Мы только что заметили, как художники позволяли ставить свои имена на работах, к которым они совсем даже не прикасались, или прикасались только едва. Это колеблет наше доверие к именам, которые бывают написаны на самих картинах, ведет нас к общему рассмотрению надписей и дат.
Подписи и даты нуждаются еще в более заботливой проверке, чем другие документы, ибо они всегда и больше привлекали подделывателей. В некоторых случаях обман, очевидно, не был преднамеренным: собственник картины убежденно крестил ее именем, того художника, которому он искренне ее приписывал, и имя которого не слишком противоречило общему характеру исполнения. В большинстве случаев, однако, действия наших подделывателей бывали внушены коммерческими или полемическими целями; поэтому столь часто встречаешь имя художника на картине, которое не принадлежит даже его школе. Имя художника на картине не лишено некоторого значения для исследования вопроса об ее авторе. Прежде чем придавать какую-либо важность подписи, мы должны тщательно сравнить ее со всеми другими достоверными подписями того же художника.

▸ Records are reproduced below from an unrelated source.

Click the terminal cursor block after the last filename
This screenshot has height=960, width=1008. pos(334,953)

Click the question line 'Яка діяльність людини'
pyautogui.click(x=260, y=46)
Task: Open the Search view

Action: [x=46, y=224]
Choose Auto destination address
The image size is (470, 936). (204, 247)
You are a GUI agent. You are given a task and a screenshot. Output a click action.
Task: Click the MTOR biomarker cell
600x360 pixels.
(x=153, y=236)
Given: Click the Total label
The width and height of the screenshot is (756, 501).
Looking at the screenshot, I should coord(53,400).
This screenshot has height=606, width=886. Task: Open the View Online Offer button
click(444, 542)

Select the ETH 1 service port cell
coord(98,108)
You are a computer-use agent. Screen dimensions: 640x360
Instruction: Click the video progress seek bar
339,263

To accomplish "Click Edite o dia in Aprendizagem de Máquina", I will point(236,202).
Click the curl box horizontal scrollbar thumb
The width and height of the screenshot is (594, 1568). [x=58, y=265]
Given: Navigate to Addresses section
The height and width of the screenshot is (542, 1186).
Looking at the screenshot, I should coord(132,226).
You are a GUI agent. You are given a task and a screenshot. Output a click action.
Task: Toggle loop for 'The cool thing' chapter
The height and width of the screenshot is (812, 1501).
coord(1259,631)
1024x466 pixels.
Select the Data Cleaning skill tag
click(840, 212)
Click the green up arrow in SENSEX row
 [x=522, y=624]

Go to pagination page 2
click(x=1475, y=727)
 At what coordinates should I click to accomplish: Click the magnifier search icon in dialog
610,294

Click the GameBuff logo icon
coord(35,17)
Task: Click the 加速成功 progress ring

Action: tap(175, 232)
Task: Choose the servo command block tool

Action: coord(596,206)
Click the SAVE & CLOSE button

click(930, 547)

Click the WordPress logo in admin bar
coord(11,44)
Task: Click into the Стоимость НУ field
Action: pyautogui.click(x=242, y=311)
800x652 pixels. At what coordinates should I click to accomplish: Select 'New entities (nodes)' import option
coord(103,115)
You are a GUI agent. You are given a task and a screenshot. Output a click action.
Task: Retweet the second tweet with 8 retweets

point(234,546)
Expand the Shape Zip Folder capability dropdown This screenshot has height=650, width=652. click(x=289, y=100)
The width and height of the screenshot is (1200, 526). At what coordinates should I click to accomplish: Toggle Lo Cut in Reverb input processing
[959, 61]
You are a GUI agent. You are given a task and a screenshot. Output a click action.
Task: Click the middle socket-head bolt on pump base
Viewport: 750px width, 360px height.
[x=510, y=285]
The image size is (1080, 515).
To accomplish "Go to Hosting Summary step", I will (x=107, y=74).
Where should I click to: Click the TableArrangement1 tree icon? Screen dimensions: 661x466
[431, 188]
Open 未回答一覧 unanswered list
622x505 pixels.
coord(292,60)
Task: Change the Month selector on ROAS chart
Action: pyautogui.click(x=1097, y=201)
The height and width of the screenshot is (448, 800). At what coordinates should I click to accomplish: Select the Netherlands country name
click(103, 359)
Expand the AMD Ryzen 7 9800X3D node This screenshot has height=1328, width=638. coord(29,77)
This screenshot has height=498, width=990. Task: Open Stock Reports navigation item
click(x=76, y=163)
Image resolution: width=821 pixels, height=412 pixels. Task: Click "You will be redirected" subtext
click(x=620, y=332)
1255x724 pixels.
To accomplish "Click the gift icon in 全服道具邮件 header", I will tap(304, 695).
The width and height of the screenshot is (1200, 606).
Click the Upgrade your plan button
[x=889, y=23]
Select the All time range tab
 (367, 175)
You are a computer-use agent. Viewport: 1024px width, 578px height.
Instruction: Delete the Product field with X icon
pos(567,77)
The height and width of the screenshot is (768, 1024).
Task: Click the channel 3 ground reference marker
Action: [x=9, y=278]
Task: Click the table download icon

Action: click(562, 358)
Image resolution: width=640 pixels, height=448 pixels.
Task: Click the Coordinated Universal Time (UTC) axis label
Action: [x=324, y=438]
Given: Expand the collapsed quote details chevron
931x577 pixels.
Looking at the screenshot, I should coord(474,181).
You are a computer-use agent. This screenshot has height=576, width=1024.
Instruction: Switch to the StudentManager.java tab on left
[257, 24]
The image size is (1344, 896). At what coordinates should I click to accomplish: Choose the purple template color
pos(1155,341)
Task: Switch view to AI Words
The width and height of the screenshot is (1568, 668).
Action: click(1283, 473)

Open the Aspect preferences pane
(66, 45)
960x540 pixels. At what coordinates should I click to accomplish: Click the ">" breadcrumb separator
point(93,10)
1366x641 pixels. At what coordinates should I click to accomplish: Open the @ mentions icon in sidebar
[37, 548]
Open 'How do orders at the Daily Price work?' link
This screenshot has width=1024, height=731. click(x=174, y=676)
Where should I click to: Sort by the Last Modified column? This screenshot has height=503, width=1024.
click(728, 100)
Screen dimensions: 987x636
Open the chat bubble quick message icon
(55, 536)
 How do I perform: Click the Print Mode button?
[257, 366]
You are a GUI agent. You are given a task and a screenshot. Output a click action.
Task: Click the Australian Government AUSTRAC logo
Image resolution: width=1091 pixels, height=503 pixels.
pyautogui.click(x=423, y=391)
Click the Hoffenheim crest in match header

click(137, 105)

Если она достаточно похожа на них и даже если вообще доказано, что она подлинна, мы и тогда не можем совсем уверенно признать, что картина создана этим художником. Художественное распознавание должно и здесь также определить, возможно ли по ее морфологическим признакам и по ее качеству поместить ее в один ряд с уже признанными произведениями того же самого художника. Если это невозможно, мы решаем, что, хотя когда-то она, несомненно, была подлинной работой художника, теперь она слишком испорчена, чтобы можно было ее причислять к существующим в наличии его картинам.
Резюмируем: мы видели, что ни в одном из приведенных случаев документ в искусстве сам по себе не может служить достаточным доказательством достоверности авторства. Документы всегда нуждаются в подтверждении художественного распознавания.